3
votes

In my main namespace, I have a top level var named "settings" which is initialized as an empty {}.

My -main fn sets the contents of settings using def and conj based on some command line args (different database hosts for production/development, etc).

I'm trying to access the contents of this map from another namespace to pull out some of the settings. When I try to compile with lein into an uberjar, I get a traceback saying "No such var: lb/settings".

What am I missing? Is there a more idiomatic way to handle app wide settings such as these? Is it safe to use "def" inside of -main like I am, or should I be use an atom or ref to make this threadsafe?

Thanks!

(ns com.domain.main
  (:use com.domain.some-other-namespace.core)
  (:gen-class))

(def settings {})

(defn -main [& args]
  (with-command-line-args... ;set devel? based on args
    (if (true? devel?)
    (def settings (conj settings {:mongodb {:host "127.0.0.1"}
                      :memcached {:host "127.0.0.1"}}))
    (def settings (conj settings {:mongodb {:host "PRODUCTION_IP"}
                      :memcached {:host "PRODUCTION_IP"}})))


;file2.clj
(ns com.domain.some-other-namespace.core
  (:require [main :as lb]
  ...)

;configure MongoDB
(congo/mongo!
  :db "dbname" :host (:host (mongodb lb/settings))))
...
2

2 Answers

4
votes

Ok, I found the problem. It looks like it was a circular reference. I was ":require"ing com.domain.some-other-namespace.core from com.domain.main. Since the "require" is called before (def settings {}) in com.domain.main, the var does not yet exist when the other namespace is compiled...
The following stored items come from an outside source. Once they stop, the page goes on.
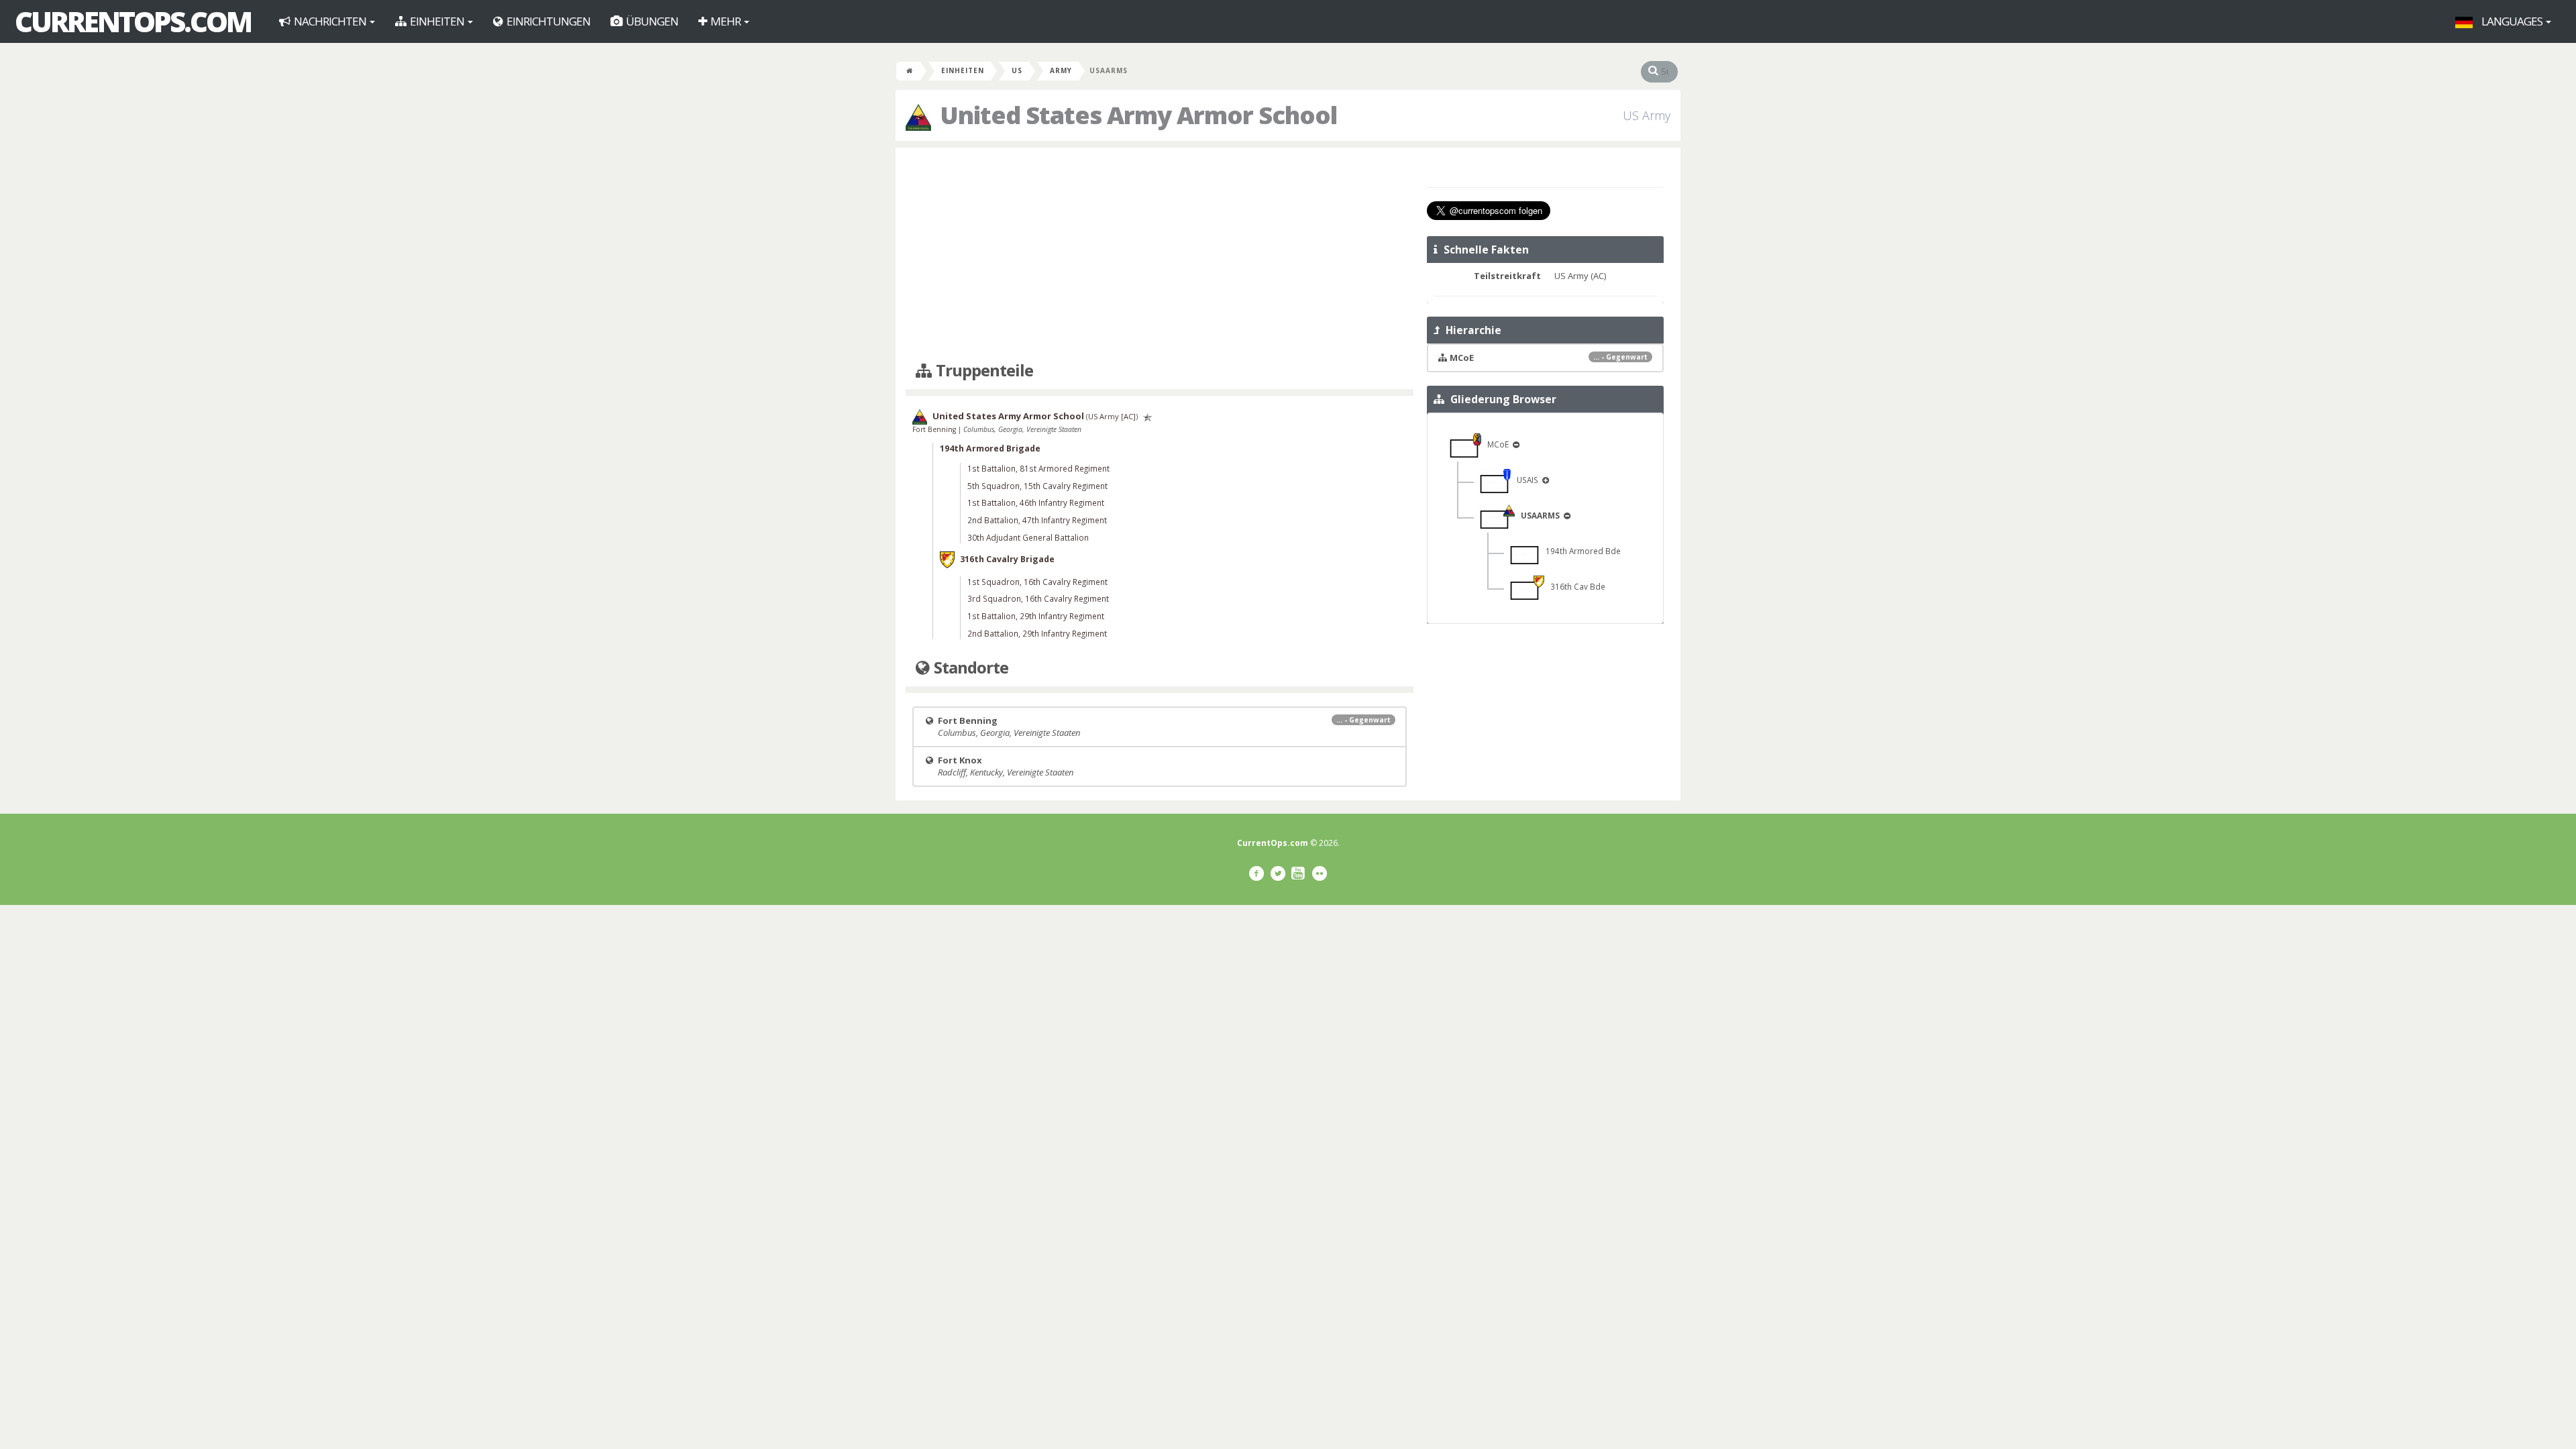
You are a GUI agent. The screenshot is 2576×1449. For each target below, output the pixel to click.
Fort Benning (935, 429)
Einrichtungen (547, 21)
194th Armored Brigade (990, 448)
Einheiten (437, 21)
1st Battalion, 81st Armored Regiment (1038, 468)
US (1017, 70)
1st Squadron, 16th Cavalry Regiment (1037, 581)
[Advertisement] (1159, 255)
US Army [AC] (1112, 416)
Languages (2511, 21)
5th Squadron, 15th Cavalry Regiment (1037, 485)
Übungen (651, 21)
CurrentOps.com (133, 21)
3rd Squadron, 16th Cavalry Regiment (1038, 598)
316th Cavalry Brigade (1007, 558)
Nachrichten (330, 21)
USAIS (1525, 479)
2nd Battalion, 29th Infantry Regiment (1037, 633)
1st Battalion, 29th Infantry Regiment (1035, 615)
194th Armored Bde (1580, 550)
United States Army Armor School (1008, 416)
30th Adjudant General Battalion (1028, 537)
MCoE (1496, 444)
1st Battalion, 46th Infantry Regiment (1035, 502)
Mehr (725, 21)
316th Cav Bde (1574, 586)
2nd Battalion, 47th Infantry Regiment (1037, 520)
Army (1061, 70)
I moved the settings map into a separate namespace (named settings naturally) and changed it from a Var to an Atom just to be safe. Seems to work great now!

0
votes

A couple things to check:

typically clojure namespaces have at least one . in them project.main I think leiningen may depend on this.

check the classes folder to make sure the main and some-other-namespace class files are being compiled.